Basic TxF Concepts
Read Isolation
Transactional NTFS (TxF) provides read-committed consistency.
A transacted writer refers to a transacted file handle opened with any permission that is not part of generic read access but is part of generic write access. A transacted writer views the most recent version of a file that includes all of the changes by the same transaction. There can be only one transacted writer per file. Non-transacted writers are always blocked by a transacted writer, even if the file is opened with shared-write permissions.
A transacted reader refers to a transacted file handle opened with any permission that is a part of generic read access but is not part of generic write access. A transacted reader views a committed version of the file that existed at the time the file handle was opened. The transacted reader is isolated from the effects of transacted writers. This provides a consistent view of the file only for the life of the file handle and blocks non-transacted writers.
Note
When a handle has been opened for modification with the CreateFileTransacted function, all subsequent opens of the file within that transaction whether read-only or not are converted by the system to be a transacted writer for the purposes of isolation and other transactional semantics. This means that subsequently, when a handle is opened for read-only access, the handle does not receive a view of the file prior to the start of the transaction; it receives the active transaction view of the file.
A non-transacted file handle does not see any changes made within a transaction until the transaction is committed. The non-transacted file handle receives an isolated view that is similar to a transacted reader, but unlike a transacted reader, it receives the file update when a transacted writer commits the transaction.
Isolation Levels
TxF provides read-committed isolation. This means that file updates are not seen outside the transaction. In addition, if a file is opened more than once while reading files within the transaction, you may see different results with each subsequent opening.
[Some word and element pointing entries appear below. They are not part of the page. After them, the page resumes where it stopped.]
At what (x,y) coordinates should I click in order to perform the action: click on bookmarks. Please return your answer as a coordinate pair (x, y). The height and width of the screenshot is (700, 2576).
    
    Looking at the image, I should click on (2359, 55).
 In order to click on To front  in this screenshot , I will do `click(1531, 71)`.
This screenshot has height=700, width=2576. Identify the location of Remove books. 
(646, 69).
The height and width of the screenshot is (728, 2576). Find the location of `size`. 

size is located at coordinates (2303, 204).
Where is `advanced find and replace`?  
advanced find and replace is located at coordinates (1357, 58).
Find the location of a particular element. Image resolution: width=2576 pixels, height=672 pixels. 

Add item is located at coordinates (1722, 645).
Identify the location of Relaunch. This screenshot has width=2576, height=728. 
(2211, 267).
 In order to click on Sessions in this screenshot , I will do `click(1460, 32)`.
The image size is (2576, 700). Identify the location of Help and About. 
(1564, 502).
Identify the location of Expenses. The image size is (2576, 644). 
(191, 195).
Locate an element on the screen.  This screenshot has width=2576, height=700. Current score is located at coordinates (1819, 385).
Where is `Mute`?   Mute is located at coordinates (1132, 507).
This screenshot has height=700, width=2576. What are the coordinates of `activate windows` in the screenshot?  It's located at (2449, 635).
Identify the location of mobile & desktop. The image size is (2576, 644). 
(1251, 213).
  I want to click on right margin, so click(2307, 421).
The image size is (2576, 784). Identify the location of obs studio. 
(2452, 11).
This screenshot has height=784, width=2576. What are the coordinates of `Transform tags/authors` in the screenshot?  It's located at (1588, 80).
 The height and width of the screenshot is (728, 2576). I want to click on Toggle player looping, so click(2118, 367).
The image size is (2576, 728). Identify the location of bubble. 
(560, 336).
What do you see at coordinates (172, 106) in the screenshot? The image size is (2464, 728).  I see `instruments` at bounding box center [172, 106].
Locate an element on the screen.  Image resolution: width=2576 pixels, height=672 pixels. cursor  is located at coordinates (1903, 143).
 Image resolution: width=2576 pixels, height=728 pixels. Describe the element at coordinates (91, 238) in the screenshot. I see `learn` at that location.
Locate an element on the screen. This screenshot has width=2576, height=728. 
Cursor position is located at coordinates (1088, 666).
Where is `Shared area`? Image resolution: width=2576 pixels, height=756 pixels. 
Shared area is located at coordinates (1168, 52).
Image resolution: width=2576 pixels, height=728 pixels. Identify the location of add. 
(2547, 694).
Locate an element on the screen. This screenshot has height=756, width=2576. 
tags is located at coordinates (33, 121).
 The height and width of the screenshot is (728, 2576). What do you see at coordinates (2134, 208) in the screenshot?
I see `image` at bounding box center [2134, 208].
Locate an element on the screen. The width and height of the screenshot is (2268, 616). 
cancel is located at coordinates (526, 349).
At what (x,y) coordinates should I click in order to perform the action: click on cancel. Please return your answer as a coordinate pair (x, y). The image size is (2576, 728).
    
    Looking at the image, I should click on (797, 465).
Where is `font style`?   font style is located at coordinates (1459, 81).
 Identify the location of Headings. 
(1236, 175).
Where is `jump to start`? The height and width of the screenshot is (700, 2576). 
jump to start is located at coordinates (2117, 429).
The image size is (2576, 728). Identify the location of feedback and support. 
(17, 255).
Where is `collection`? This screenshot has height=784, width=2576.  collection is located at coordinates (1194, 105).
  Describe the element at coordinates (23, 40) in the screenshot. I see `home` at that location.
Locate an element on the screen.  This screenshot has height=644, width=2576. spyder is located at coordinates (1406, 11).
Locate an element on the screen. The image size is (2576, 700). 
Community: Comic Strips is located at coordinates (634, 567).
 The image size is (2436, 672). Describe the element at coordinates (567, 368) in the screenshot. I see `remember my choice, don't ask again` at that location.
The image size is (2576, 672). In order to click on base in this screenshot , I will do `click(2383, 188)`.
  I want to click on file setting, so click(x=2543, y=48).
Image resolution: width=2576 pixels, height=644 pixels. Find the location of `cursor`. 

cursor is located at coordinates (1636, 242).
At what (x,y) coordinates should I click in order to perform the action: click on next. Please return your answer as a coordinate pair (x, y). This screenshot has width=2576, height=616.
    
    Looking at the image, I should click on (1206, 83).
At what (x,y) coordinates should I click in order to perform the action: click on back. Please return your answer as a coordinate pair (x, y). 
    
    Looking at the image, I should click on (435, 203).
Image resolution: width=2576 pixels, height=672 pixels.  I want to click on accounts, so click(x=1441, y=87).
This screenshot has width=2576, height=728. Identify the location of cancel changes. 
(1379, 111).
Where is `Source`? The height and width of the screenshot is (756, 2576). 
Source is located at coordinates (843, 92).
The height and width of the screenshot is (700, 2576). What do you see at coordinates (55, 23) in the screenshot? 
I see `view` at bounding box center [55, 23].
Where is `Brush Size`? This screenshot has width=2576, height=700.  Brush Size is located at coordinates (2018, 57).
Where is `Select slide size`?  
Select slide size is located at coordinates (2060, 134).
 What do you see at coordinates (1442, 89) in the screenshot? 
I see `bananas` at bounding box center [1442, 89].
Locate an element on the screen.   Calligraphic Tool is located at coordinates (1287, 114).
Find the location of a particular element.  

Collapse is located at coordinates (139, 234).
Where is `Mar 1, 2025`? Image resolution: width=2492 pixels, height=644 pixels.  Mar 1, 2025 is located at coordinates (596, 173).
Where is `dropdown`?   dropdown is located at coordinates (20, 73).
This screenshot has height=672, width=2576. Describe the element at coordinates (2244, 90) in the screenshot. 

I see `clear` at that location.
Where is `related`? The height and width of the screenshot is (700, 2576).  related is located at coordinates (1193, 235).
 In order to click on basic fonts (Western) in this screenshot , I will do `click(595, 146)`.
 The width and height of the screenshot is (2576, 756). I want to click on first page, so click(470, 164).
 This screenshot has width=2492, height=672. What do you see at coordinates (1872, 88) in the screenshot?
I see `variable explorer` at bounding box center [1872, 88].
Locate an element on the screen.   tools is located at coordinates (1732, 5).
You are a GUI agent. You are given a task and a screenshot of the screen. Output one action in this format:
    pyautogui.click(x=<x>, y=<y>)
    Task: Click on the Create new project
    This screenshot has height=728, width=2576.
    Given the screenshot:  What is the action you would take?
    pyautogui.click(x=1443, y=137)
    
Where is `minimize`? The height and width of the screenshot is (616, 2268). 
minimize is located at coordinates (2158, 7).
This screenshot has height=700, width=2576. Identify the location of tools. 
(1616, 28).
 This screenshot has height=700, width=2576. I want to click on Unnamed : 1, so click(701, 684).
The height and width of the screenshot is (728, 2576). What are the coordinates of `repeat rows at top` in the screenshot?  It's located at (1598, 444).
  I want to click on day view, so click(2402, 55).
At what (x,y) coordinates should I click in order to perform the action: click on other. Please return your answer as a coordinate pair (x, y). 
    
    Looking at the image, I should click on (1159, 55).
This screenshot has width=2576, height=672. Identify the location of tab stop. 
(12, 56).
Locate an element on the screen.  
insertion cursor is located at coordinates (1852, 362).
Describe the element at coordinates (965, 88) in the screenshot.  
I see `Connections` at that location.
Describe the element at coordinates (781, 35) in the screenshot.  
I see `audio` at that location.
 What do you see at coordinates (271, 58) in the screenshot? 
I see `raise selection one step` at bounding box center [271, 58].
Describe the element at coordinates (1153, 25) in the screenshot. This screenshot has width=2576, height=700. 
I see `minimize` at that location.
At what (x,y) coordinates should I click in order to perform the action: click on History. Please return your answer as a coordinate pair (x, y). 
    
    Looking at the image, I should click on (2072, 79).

Files that were available the first time you accessed them may not be available (because they were deleted), or vice versa.
Transactional Locking
Creating a transacted writer on a file transactionally locks the file. After a file is locked by a transaction, other file system operations external to the locking transaction that try to modify the transactionally locked file will fail with either ERROR_SHARING_VIOLATION or ERROR_TRANSACTIONAL_CONFLICT.
The following table summarizes transactional locking.
File currently opened by
File open attempted by
Transacted
Non-Transacted
Reader
Reader/Writer
Reader
Reader/Writer
Transacted Reader
Yes
Yes
Yes
No2
Transacted Reader/Writer
Yes
No2
Yes
No2
Non-Transacted Reader
Yes
Yes
Yes
Yes
Non-Transacted Reader/Writer
No1
No1
Yes
Yes
- Fails with ERROR_TRANSACTIONAL_CONFLICT
2. Fails with ERROR_SHARING_VIOLATION
If you open a named stream for a modification that is using a transaction, the entire file is required to be locked.
In addition to transactional locking, typical NTFS file-sharing rules apply.
You need to consider the following two file sharing modes in parallel:
- The transactional locking mode.
- Normal file-sharing modes.
Whichever mode is more restrictive is the one that applies.